Director Woody Allen’s newest film, “Café Society,” comes to theaters on July 15. Will it receive anything close to the acclaim of his 2011 movie “Midnight in Paris,” which is the best-reviewed of his recent work? 

“Café” stars Jesse Eisenberg as a young New Yorker who travels to Los Angeles to work for his agent uncle (Steve Carell) and falls in love with his uncle’s assistant (Kristen Stewart). The film co-stars Corey Stoll, Ken Stott, and Jeannie Berlin.

Mr. Allen famously releases about a film a year and recent efforts include the 2015 movie “Irrational Man,” the 2014 film “Magic in the Moonlight,” and 2013’s “Blue Jasmine,” whose star, Cate Blanchett, won a Best Actress Oscar for her work.

Allen’s best-known film is most likely the 1977 film “Annie Hall,” which stars him and Diane Keaton and which regularly makes appearances on lists of the best movies of all time. The movie won the Best Picture Oscar as well as Ms. Keaton winning Best Actress, Allen winning Best Director, and Allen and his co-writer Marshall Brickman winning best original screenplay. 

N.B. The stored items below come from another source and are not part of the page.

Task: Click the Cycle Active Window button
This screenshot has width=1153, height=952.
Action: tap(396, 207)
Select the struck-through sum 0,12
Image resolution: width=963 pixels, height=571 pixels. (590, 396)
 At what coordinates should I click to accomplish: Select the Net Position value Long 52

Recent films by the director like “Irrational Man” and “Magic in the Moonlight” were panned by critics. Allen’s most recent critical success was the 2011 movie “Midnight in Paris,” which stars Owen Wilson and Marion Cotillard and centers on a man who discovers he can travel back in time to 1920s Paris. “Midnight” was nominated for the Best Picture prize at the Oscars. 

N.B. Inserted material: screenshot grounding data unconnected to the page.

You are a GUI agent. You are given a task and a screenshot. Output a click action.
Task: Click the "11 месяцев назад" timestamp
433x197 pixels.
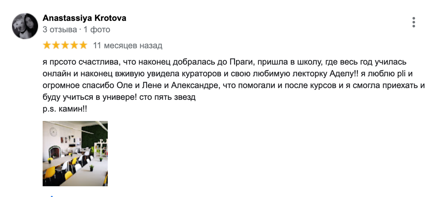(128, 46)
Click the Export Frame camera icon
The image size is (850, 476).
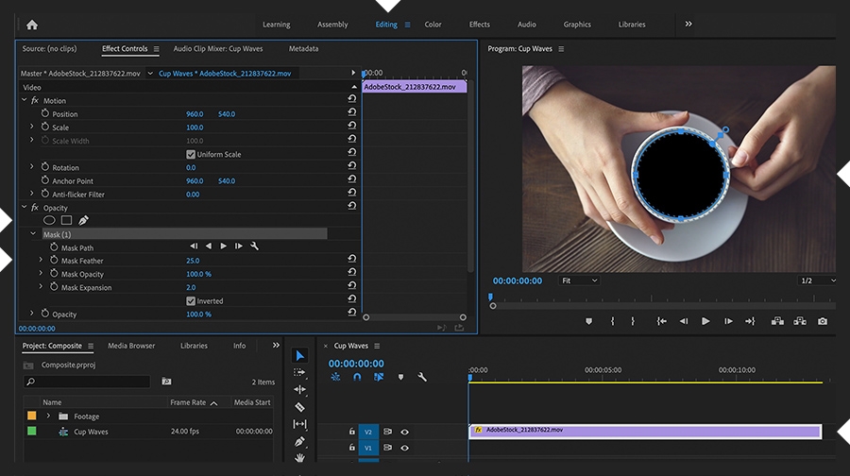click(x=823, y=321)
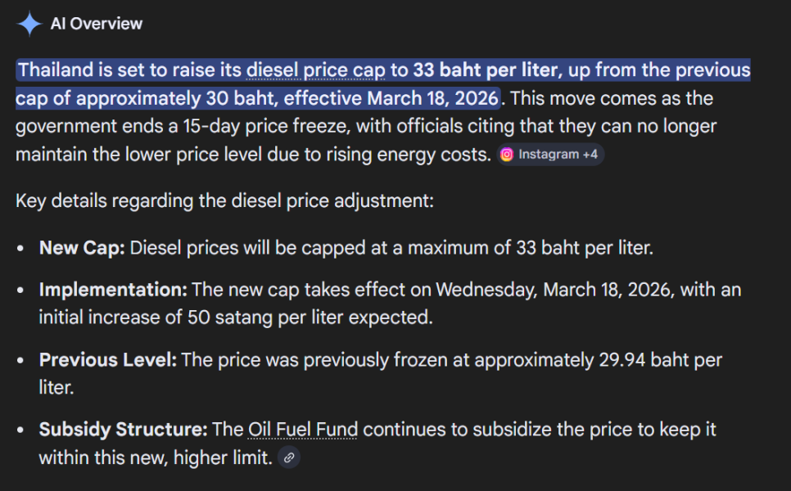Open the underlined "diesel price cap" link

315,70
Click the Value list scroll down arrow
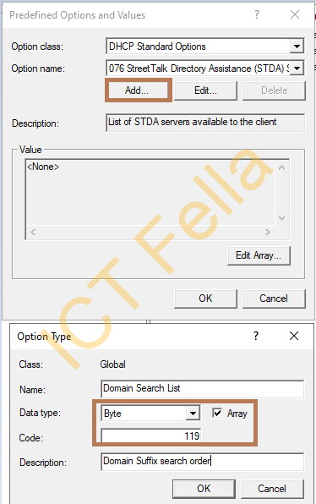 coord(281,218)
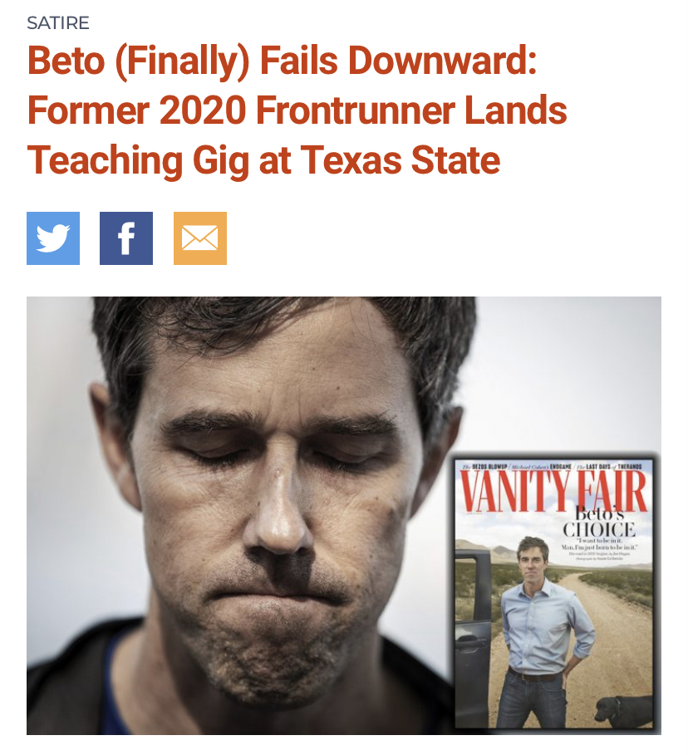This screenshot has height=755, width=688.
Task: Click the "Bezos Blowup" cover line
Action: (484, 467)
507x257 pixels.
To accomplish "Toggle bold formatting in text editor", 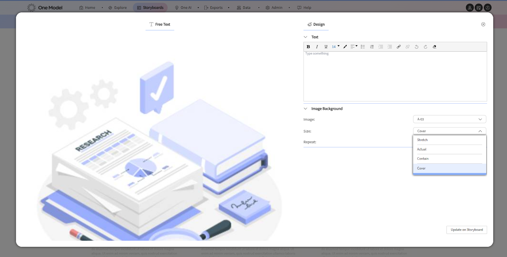I will click(x=308, y=47).
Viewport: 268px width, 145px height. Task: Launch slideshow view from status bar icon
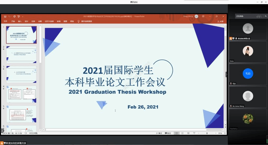[x=194, y=133]
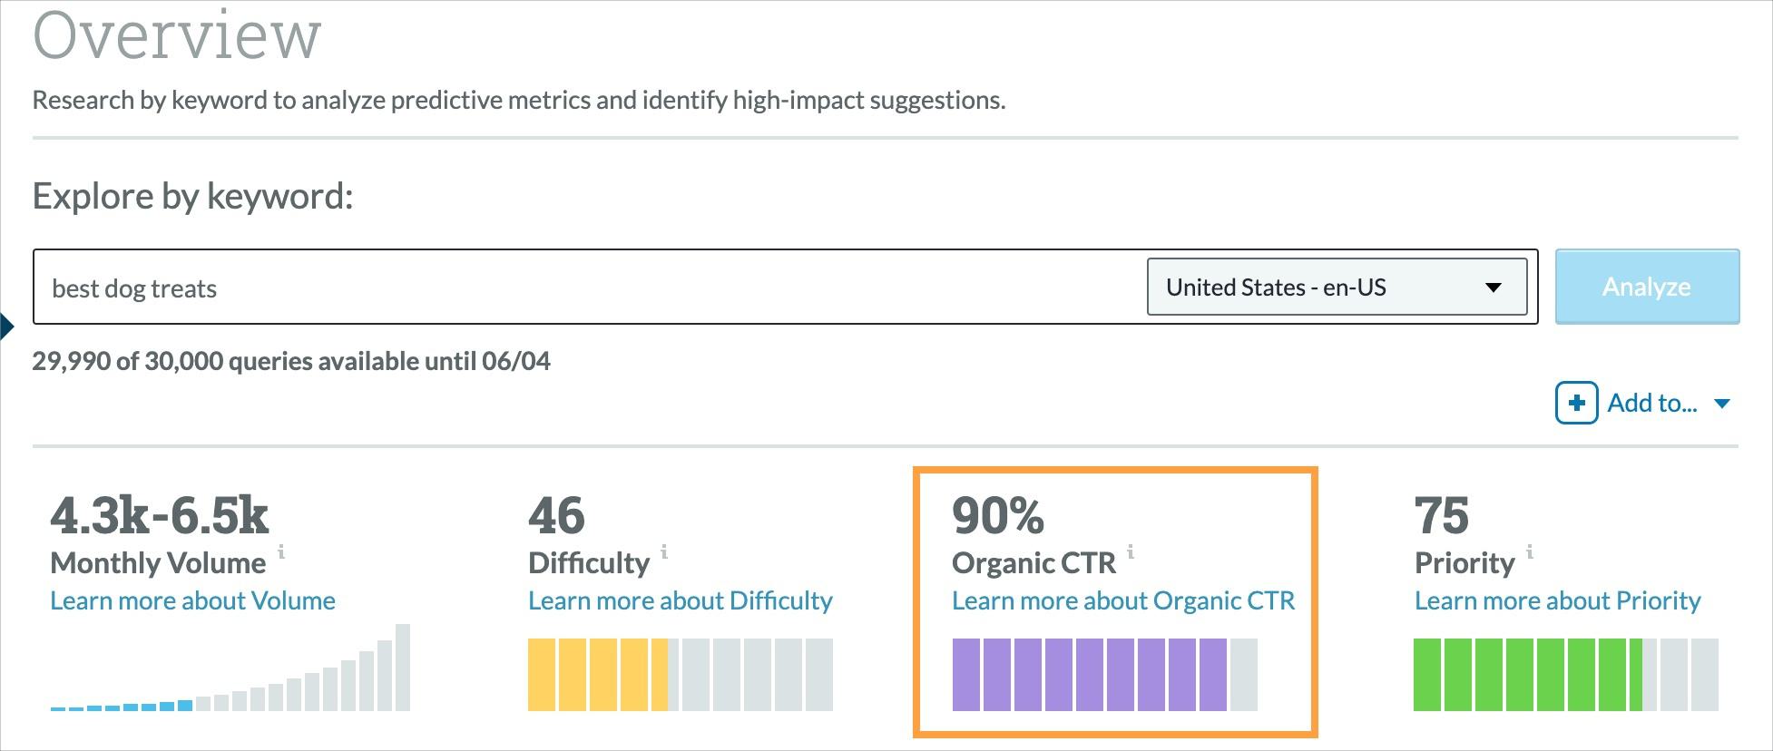Follow the Learn more about Organic CTR link
Viewport: 1773px width, 751px height.
coord(1122,600)
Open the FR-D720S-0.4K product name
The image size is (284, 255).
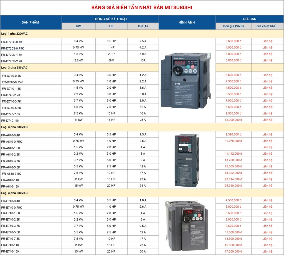click(x=12, y=42)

What made “Paris,” which also stars Rachel McAdams, Tom Hiddleston, Michael Sheen, Kathy Bates, and Alison Pill, succeed? 

During his time in the past, Owen Wilson’s character, Gil, encounters many luminaries of the time such as F. Scott Fitzgerald, Gertrude Stein, and Ernest Hemingway. Monitor film critic Peter Rainer writes that “after a while, the passing parade of geniuses becomes in itself a source of amusement … the set pieces where Gil hangs out with legends are often pointedly funny, and sometimes touching.” 

And A.O. Scott of the New York Times found Allen’s depiction of nostalgia interesting, writing that “the perception of a diminished world unable to satisfy a hungering sensibility… afflicts Gil. Mr. Allen’s treatment of this condition is gentle and wry.” 

Meanwhile, Todd McCarthy of the Hollywood Reporter praised the writing in the film.

“The film has the concision and snappy pace of Allen’s best work,” he wrote.